Die Crux dabei ist, dass das grundgesetzlich garantierte Eigentumsrecht nicht angetastet werden soll. Wie das Kunststück vollbracht werden soll, war am 4. Mai Gegenstand einer Beratung von Spitzenvertretern der demokratischen Parteien, bei der es vordergründig darum ging, das Unternehmertum im 21. Jahrhundert nachhaltiger zu gestalten, wie die Süddeutsche Zeitung vom 6. Mai 2021 sich ausdrückte. Zugegen waren unter anderen Christian Lindner, Robert Habeck, Friedrich Merz, Armin Laschet und Olaf Scholz. Sie seien der Frage nachgegangen, wie gewährleistet werden könne, dass Unternehmen länger leben, nachhaltiger wirtschaften und sozialer agieren.

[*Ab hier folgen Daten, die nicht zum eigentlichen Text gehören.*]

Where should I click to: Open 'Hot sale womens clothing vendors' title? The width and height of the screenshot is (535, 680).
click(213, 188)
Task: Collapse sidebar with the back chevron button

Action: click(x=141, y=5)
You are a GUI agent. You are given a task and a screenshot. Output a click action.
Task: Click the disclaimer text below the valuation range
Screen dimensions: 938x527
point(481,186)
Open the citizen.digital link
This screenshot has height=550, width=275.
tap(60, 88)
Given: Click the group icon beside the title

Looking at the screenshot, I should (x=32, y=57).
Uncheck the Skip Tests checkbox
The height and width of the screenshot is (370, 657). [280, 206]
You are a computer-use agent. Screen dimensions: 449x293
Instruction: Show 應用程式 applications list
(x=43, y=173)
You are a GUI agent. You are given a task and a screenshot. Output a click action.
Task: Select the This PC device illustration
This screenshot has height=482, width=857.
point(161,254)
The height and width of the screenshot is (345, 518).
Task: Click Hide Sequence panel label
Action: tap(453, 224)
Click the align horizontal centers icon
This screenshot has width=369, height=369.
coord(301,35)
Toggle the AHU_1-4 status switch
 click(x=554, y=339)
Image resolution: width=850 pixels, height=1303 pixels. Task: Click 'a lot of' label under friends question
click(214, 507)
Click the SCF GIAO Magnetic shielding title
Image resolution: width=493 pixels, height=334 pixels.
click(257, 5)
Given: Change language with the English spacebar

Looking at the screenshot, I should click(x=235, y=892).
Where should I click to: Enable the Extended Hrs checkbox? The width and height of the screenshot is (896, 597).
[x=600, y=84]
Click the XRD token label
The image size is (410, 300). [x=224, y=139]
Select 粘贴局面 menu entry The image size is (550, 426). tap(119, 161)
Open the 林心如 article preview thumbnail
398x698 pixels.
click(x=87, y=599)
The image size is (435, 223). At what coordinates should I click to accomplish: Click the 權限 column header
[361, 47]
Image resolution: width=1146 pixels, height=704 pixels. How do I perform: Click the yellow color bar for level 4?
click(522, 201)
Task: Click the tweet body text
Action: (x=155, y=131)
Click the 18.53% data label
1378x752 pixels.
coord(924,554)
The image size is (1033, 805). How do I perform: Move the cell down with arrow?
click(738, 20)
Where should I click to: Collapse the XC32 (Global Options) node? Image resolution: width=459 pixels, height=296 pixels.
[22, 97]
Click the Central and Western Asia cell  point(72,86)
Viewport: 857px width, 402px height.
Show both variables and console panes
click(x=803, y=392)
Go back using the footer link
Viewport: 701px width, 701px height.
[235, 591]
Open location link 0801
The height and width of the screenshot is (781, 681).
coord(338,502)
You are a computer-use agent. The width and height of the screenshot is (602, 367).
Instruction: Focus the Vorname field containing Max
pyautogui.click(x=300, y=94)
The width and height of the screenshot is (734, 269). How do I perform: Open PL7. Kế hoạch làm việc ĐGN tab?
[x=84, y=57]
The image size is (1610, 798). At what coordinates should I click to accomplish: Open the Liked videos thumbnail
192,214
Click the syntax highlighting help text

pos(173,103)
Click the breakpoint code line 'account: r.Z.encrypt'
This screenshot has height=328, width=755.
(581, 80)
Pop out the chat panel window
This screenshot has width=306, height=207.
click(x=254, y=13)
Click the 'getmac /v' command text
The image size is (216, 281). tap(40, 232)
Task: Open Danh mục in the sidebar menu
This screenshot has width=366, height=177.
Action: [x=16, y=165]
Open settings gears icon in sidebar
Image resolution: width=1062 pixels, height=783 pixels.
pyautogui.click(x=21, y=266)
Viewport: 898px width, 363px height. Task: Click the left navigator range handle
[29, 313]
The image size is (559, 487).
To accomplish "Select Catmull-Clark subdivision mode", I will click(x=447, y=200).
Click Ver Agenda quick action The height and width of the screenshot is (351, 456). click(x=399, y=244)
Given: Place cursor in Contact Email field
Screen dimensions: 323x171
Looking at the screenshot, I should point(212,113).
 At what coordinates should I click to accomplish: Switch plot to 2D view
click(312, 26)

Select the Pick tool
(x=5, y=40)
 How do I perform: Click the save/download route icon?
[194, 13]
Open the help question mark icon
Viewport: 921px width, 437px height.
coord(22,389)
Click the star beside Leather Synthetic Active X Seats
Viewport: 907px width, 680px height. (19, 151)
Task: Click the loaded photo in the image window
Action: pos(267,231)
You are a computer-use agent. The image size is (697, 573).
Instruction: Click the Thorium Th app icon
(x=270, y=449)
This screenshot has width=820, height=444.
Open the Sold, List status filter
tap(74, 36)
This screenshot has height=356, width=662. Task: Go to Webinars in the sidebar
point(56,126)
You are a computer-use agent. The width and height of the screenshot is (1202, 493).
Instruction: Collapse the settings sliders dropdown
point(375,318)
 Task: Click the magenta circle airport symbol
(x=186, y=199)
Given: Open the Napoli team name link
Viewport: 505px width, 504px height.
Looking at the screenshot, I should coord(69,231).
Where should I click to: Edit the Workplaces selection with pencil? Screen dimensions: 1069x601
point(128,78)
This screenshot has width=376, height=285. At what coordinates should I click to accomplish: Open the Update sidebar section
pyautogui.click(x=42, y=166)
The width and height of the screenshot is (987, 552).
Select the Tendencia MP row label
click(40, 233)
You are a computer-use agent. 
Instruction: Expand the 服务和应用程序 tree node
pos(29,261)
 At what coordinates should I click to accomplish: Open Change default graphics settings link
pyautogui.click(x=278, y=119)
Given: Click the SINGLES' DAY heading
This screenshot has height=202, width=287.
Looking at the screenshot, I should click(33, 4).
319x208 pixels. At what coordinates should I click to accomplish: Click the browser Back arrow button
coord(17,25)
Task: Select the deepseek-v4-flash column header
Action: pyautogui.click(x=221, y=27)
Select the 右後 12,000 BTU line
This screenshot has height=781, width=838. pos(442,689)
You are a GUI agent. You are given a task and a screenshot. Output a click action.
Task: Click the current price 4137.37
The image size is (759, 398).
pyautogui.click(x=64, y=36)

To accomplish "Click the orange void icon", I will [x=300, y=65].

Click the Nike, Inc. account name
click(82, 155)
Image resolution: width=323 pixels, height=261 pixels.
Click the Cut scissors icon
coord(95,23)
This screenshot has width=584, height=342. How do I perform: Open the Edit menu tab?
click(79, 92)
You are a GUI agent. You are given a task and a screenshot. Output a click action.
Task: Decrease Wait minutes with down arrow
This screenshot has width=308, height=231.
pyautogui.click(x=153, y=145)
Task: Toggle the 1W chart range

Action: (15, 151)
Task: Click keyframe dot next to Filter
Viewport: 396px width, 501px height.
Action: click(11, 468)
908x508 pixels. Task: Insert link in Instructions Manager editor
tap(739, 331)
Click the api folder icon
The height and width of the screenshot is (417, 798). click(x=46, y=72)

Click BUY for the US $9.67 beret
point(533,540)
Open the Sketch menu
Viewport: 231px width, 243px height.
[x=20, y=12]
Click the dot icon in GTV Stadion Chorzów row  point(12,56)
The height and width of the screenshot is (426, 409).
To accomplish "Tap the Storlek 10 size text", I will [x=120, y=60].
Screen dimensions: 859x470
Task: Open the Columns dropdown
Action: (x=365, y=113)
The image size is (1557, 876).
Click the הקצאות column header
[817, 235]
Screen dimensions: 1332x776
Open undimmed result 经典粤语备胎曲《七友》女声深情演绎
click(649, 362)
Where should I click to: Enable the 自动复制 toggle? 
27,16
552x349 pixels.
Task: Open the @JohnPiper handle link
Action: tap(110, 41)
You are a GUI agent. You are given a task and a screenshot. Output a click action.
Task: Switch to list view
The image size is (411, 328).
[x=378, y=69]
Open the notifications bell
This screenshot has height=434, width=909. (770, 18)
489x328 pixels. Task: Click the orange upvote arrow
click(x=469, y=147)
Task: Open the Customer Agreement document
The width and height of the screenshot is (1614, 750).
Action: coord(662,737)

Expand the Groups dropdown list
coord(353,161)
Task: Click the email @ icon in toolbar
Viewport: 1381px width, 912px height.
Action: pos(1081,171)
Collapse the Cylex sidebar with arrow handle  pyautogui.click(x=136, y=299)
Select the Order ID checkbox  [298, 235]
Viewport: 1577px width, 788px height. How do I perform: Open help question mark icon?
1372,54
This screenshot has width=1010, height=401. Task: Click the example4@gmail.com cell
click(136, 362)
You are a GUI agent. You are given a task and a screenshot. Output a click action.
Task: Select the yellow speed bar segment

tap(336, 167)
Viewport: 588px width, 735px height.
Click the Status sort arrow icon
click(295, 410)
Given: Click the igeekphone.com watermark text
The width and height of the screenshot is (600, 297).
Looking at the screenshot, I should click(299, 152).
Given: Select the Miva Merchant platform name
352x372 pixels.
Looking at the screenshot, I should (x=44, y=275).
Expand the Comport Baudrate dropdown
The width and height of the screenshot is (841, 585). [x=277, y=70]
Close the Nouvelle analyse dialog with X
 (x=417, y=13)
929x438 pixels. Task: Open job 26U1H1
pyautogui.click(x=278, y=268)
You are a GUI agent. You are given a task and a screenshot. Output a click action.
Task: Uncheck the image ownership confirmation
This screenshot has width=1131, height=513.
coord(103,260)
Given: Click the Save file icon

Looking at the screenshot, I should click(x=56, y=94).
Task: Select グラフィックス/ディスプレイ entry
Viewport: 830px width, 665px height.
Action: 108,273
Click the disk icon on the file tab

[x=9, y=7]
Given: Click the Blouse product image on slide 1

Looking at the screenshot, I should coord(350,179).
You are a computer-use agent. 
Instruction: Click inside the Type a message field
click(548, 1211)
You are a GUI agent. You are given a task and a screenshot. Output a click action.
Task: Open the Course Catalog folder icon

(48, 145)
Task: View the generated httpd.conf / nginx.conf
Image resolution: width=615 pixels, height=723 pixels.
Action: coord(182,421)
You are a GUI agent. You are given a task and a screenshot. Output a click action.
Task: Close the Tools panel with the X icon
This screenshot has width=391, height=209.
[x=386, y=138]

Friedrich Merz wollte sich damals nicht konkret äußern und zog sich auf die Bemerkung zurück, solche komplizierten Sachverhalte seien für Koalitionsverhandlungen nicht geeignet. Robert Habeck sagte, der von der Stiftung Verantwortungseigentum vorgelegte Gesetzentwurf enthalte ein ausgereiftes Konzept. 57 Prozent der Familienunternehmen fänden die Idee gut,. Es stärke den Unternehmergeist, wenn Mitarbeiter nicht für die Rendite des Eigentümers arbeiteten und die Löhne höher wären, weil kein Geld abgezogen würde. Zur Eigentumsfrage bemerkte er, bei den neuen Gesellschaften werde es sich um Kapitalgesellschaften handeln und die gehörten bekanntlich den Anteilseignern.
Olaf Scholz fand die neue Unternehmensform derselben Quelle zufolge gut. Er habe schließlich schon als Arbeitsminister dafür gekämpft, dass Unternehmen die Mitarbeiter am Gewinn beteiligen. Nach Einschätzung der Süddeutschen Zeitung bringt die neue Idee die alten Mehrheiten zurück. Auf der einen Seite stünden SPD und Grüne, auf der anderen Union und FDP. Neu sei, dass die Mehrheit der befragten Unternehmen auf der Seite von SPD und Grünen stehe.
Insofern sind die neuen Mehrheitsverhältnisse im Bundestag das Spiegelbild der sich seit längerem abzeichnenden Veränderung des gesamtgesellschaftlichen Kräfteverhältnisses. Erstaunlicherweise hat sich die Linksfraktion im Bundestag völlig geräuschlos mit dem Gedanken arrangiert, dass der Entwurf eines Gesetzes über die Gründung von Gesellschaften mit gebundenem Vermögen ihr quasi die Butter vom Brot nimmt, hat sie doch bisher vergeblich dafür gekämpft, dass geschieht, wonach mittelständische Unternehmen von sich aus jetzt verlangen. Um eine Stellungnahme gebeten erklärte sie, aus ihrer Sicht sei eine grundlegende Reform von Kapitalgeschaften überfällig. „Deshalb begrüßen wir die Idee und die Vorschläge der Stiftung Verantwortungseigentum, insbesondere auch den Gesetzentwurf für eine Gesellschaft mit gebundenem Vermögen“.. (Dazu demnächst mehr).